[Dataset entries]
══════════

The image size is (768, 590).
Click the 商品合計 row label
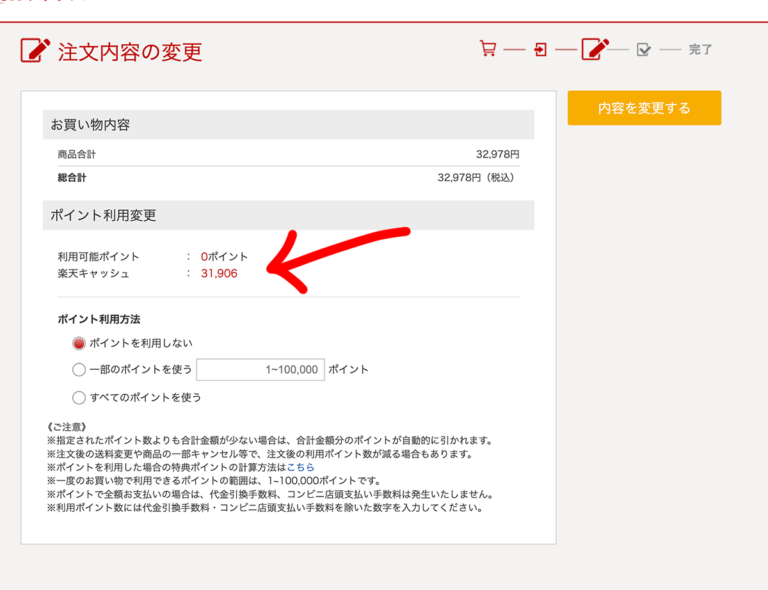(x=77, y=155)
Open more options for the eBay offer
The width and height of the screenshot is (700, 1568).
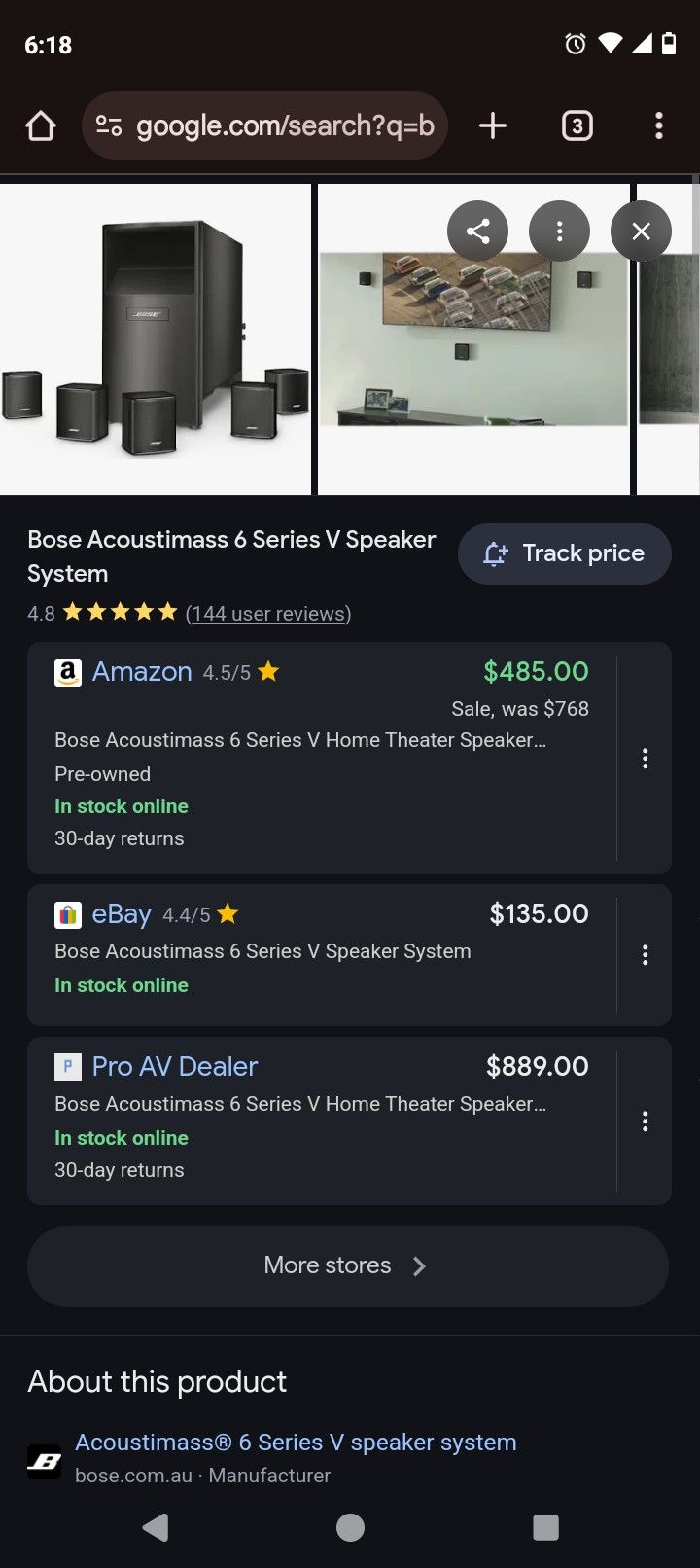coord(645,955)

══════════

### WRITTEN TASK:
Rewrite the material with "row label" replaced by "row heading", keeping every other line and word unchanged. Leave the pictures out of your answer.

### RESULT:
The image size is (768, 590).
Click the 商品合計 row heading
(x=77, y=155)
Open more options for the eBay offer
The width and height of the screenshot is (700, 1568).
coord(645,955)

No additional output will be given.